Due to the phenomenon of the super-gravitational lens, the gas vortex around each of them appears as an oval disk with a double dent (resembling a helmet on the top and the circle from below), where the bright hot gas vortex surrounding the larger hole appears as a red disk, and the vortex of the smaller hole is like a blue disk.

As soon as one passes in front of the other, the gravitational pull of the front hole causes the second hole to turn into a series of light arcs that change rapidly, as a result of the bending of light as it passes through the interwoven fabric of time and space near the two holes.

Phenomena like these help scientists visualize the astonishing results of the supergravity lens phenomenon.

When viewed from the side, these disks appear brighter on one side, but the force of gravity warps the paths of light emitted from different regions of the disks, making them look like crooked or dented disks.

The brightness of the disk changes due to the rapid movement of gas near the black hole via the so-called Doppler phenomenon, which reinforces what Einstein's theory of relativity described as the effect that causes the brightness of the side that rotates towards the viewer or the observer, and dims it on the side that is rotating away.

The dance of black holes

In this video, the largest black hole, which is 200 times the mass of the sun (the red disk), looks like it is inside the smaller hole, which is half the size of the larger hole (the blue disk), due to the reflection phenomenon caused by the supergravity lens and the bending of light through the fabric of time And location.

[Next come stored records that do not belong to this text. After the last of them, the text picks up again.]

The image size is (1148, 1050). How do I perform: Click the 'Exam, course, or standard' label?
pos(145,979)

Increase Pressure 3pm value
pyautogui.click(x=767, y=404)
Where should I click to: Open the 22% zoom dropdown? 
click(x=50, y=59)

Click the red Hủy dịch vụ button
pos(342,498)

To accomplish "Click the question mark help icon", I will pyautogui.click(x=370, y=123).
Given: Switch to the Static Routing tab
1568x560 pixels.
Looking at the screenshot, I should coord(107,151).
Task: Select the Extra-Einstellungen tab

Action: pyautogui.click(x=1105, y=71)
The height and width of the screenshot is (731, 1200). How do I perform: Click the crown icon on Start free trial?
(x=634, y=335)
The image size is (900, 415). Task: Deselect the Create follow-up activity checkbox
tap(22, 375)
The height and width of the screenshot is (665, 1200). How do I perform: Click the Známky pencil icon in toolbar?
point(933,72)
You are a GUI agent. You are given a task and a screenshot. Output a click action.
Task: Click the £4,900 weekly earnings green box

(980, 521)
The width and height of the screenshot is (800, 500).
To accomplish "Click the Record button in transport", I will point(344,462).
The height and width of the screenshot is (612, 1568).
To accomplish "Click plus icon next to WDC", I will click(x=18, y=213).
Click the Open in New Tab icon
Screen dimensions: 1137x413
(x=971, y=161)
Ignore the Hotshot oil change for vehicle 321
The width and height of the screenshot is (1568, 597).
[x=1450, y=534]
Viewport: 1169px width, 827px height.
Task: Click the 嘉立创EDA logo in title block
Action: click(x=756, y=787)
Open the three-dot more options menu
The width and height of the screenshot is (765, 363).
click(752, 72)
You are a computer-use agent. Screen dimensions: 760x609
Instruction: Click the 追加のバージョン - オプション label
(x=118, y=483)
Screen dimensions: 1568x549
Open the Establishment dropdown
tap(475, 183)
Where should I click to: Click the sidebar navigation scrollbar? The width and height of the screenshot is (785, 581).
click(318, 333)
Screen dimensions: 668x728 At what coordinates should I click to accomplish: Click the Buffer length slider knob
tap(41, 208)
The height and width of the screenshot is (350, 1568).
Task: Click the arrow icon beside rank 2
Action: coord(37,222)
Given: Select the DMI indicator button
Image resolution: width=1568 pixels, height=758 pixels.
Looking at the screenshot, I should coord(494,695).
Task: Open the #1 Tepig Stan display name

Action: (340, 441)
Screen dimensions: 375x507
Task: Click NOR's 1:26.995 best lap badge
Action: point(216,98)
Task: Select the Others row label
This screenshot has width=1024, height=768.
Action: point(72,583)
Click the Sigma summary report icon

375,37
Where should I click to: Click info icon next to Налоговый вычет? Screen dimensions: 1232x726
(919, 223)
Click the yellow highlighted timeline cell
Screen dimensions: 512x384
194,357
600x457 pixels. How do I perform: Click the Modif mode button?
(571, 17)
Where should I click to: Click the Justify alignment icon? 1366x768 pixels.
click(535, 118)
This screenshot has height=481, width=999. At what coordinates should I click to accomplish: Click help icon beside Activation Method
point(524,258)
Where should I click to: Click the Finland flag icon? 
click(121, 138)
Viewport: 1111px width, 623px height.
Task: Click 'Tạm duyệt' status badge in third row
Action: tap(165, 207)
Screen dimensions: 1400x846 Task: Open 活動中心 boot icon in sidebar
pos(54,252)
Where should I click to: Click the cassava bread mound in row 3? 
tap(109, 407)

A crooked view of the largest black hole (the red disk) passing behind the smaller black hole (the blue disk) (NASA)

The allure of a front (blue) black hole causes the larger (red) hole to appear as a surreal collection of crooked and twisted arches.

These aberrations occur when light passes through the intertwining fabric of space and time near the two giant holes.

In a scene from the top, the image of the larger hole appears as a line on the bright ring of light in the smaller hole, which makes this phenomenon when the light from the larger hole bends at an angle of 90 degrees, which means that we see an image of the edge of the red disk, and at the same time we see it from the top.

A secondary image shows the blue disk at the edge of the bright ring of light in the larger hole.

When looking at the two disks from above, the reflection of the larger black hole appears on one of the rings of the smaller hole (NASA) disk.

Discover supercomputer

"One of the unique aspects of this simulation is the nature of the reciprocal reflection of the images produced by the gravitational lenses. Zooming in on one of the two holes shows contrasting, tortuous and curved images of the other," said Jeremy Schnittman, an astrophysicist at Goddard Space Flight Center and the designer of the video.

Schnittmann designed this simulation by calculating the path traveled by the rays of light from the dented disks around the two holes in their path through the fabric of space and time curved around the two black holes.

And because a modern desktop computer would have taken 10 years to perform the calculations required to make video frames, Schnittman collaborated with Brian B. Powell, a data scientist at the Goddard Center to use the Discover supercomputer at NASA's Climate Simulation Center, using only 2% of the processors. Discover, which numbered 129,000 processors, these math operations took an entire day.

Scientists expect that in the foreseeable future, they will be able to observe the gravitational waves - ripples in the fabric of time and space - that arise when two giant black holes orbit each other in spiral paths, like the two that Schnittmann photographed in this video.